--- start of SUPPLIED TEXT ---

There are quite a few unusual and interesting traditions and superstitions surrounding the celebration of New Year’s Eve and New Year’s Day around the world. The dropping of the famous glittering ball in New York City’s Times Square rings in the New Year for many. We all choose to celebrate the New Year in our own way, many celebrating with traditions passed down from our parents and grandparents. Here are a few of the more common and unusual ways people welcome in the New Year.

Common Celebrations in the United States

The most common celebration at the chiming of the clock for midnight, ending the old year and bringing in the new, is to kiss someone to welcome in the beginning of a New Year. This started from the days of masked balls held on New Year’s Eve and kissing someone to ward off evil spirts and bring good fortune for the New Year.  But, there are so many more traditions and superstitions you can follow to ensure good luck, good fortune, happiness and much more.

  • Never take anything out of your home on the first day of the New Year. This includes trash, delivering presents, moving furniture.
  • Do not do laundry on the first day or wash any dishes.

--- end of SUPPLIED TEXT ---

* YOUR TASKS
1. Summarize the New Year traditions text in two sentences.
2. Based on the New Year traditions text, decide whether each statement agrees with it, answering yes or no and quoting the deciding words: (a) The midnight kiss tradition began at masked balls held on New Year's Eve. (b) Taking the trash out on the first day of the New Year is acceptable. (c) Washing dishes on the first day of the New Year should be avoided.

--- start of DATA SHOWN ---

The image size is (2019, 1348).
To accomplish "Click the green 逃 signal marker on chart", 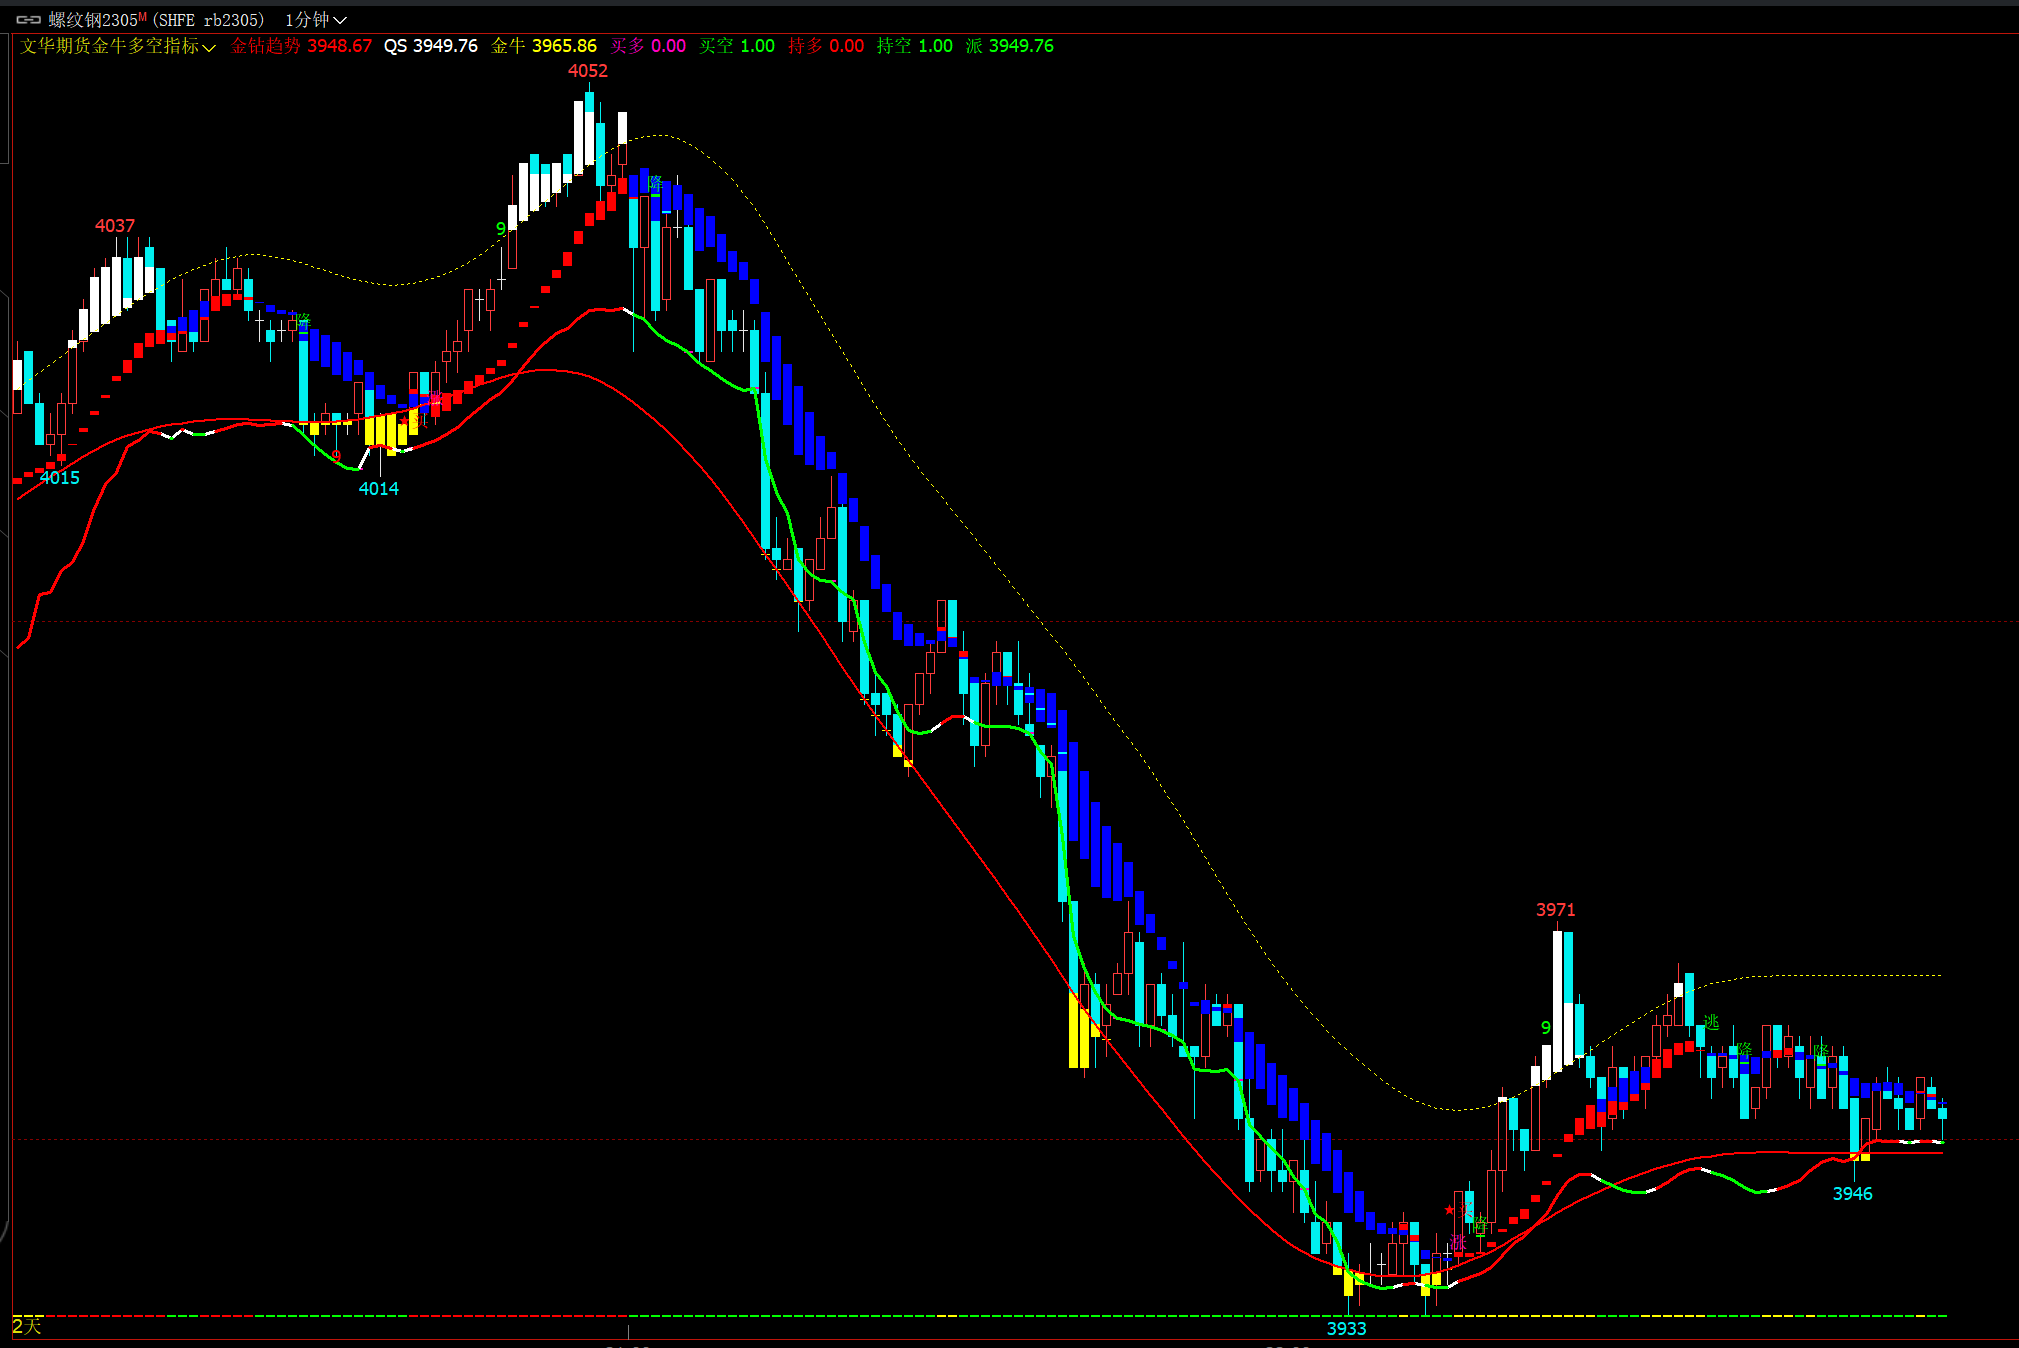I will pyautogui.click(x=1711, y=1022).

--- end of DATA SHOWN ---

* RESULTS IN ORDER
1. Many traditions and superstitions surround New Year's Eve and New Year's Day around the world, often passed down from parents and grandparents, and the ball drop in New York City's Times Square rings in the New Year for many. In the United States, the most common custom is kissing someone at midnight, a practice that started at New Year's Eve masked balls, and superstitions warn against taking anything out of the home, doing laundry, or washing dishes on the first day of the year.

2.
(a) Yes: "This started from the days of masked balls held on New Year’s Eve"
(b) No: "Never take anything out of your home on the first day of the New Year. This includes trash"
(c) Yes: "Do not do laundry on the first day or wash any dishes."